The cluster's autoscaler adds and removes worker nodes on demand, so size for the workload's actual working set rather than its peak — over-provisioning the max just raises the ceiling, it doesn't reserve capacity.
External clusters
If the profile targets a cluster that LakeSail doesn't manage, execution mode and instance types aren't available. The workload runs on whatever resources the external cluster already has, and the profile carries only the engine-level settings (libraries, env, retries).
Everything a profile holds
The two sections above cover what most people set. The full field list:
- Name — how it shows up in the picker when you attach a profile to a workload.
- Team — the owning team. Immutable after creation.
- Cluster — the cluster the profile targets. Immutable after creation; a profile is tied to one cluster.
- Execution mode —
standaloneorcluster. See Execution mode. - Max retries — how many times to retry an unsuccessful run.
0(default) means no retries;-1means retry indefinitely. - Compute — driver and worker sizing. See Sizing compute.
- Libraries — PyPI packages, a
requirementslist, or a wheel URI to install before execution. - Environment variables — extra env passed to the Sail engine. Keys are the Sail configuration reference keys.
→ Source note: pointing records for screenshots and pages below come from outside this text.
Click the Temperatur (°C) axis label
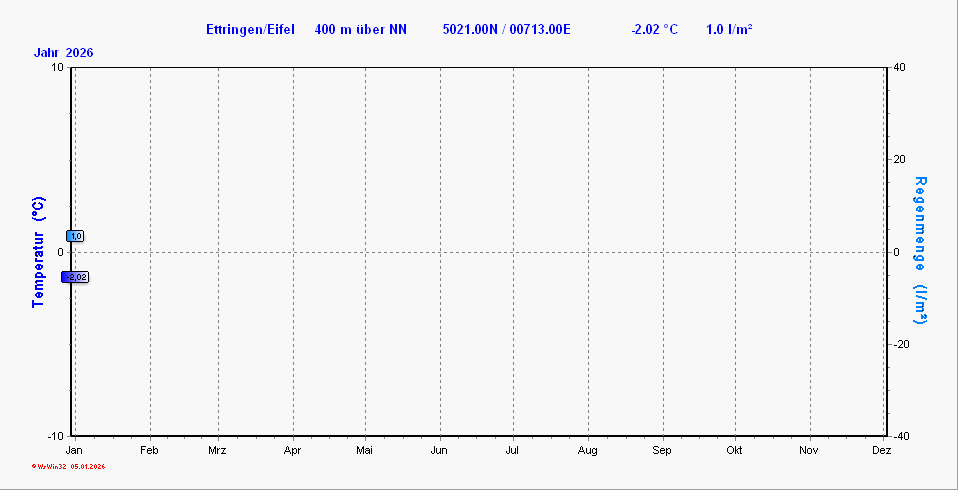 (x=38, y=251)
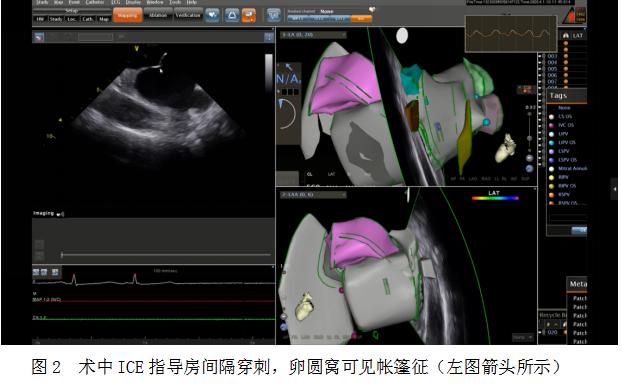Image resolution: width=622 pixels, height=385 pixels.
Task: Click the expand icon in ultrasound viewer toolbar
Action: coord(269,37)
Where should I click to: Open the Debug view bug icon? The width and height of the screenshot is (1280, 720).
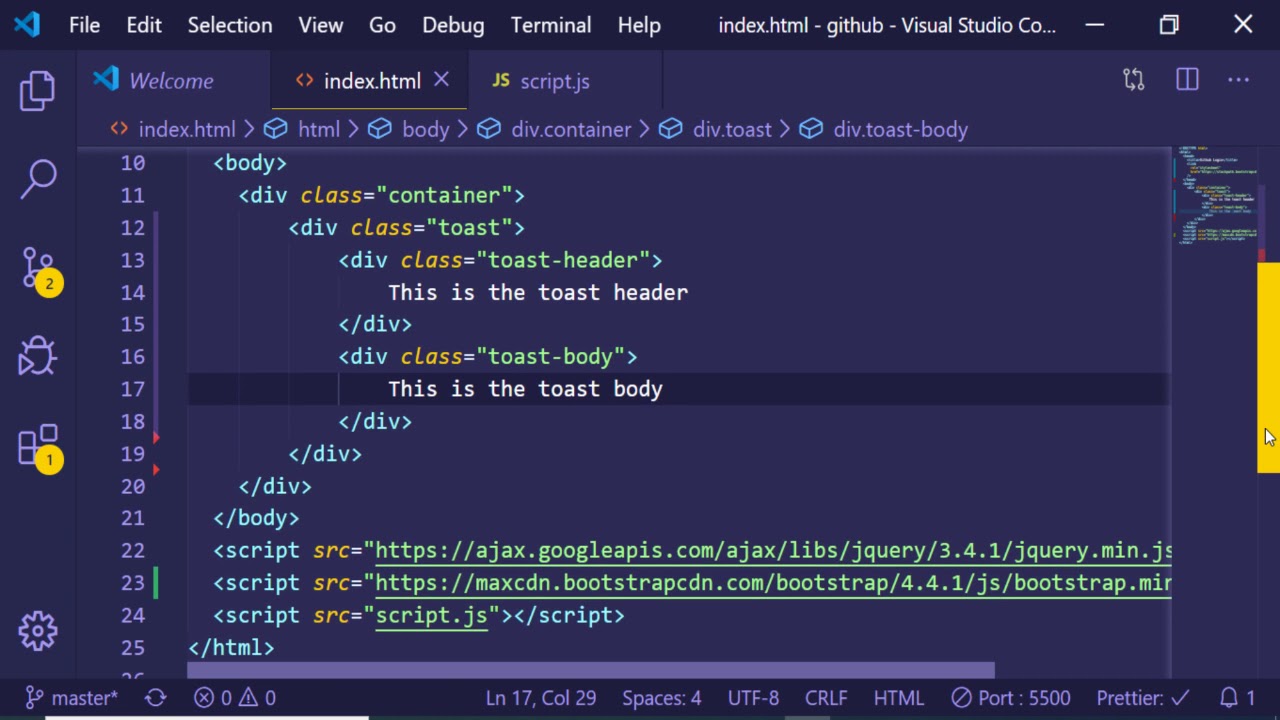click(38, 356)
- Endpoint limits (sessions) — how many clients can attach to one session at the same time over the Spark Connect endpoint. Defaults to
1(one client per session); raise it to share a session across several clients. - Image URI (advanced) — override the Sail container image. Leave empty to use the platform default.
Creating a profile
Create a profile two ways:
- From Clusters → Compute Profiles → Add Compute Profile.
- Inline with Create profile while creating a job, session, or notebook, without leaving the form.
Either way, the profile is saved to its team and can be reused and shared.
How workloads use a profile
- Jobs require a compute profile — every job version references one, and the run inherits its cluster, sizing, and engine settings. Changing the profile changes the next run without a job redeploy. See Defining jobs.
- Sessions take a profile when created. The endpoint-limit field caps concurrent Spark Connect connections. See Sessions.
- Notebooks reference a profile for the Sail pod behind the notebook. It's editable only while the notebook is stopped. See Notebooks.
Editing and deleting
- Editable at any time: name, compute, libraries, env, endpoint limits, retries, image.
- Immutable: team, cluster, and workload type. To move a profile to a different cluster or team, create a new one.
- A profile in use by a job, session, or notebook can't be deleted out from under it; detach or delete the dependent workloads first.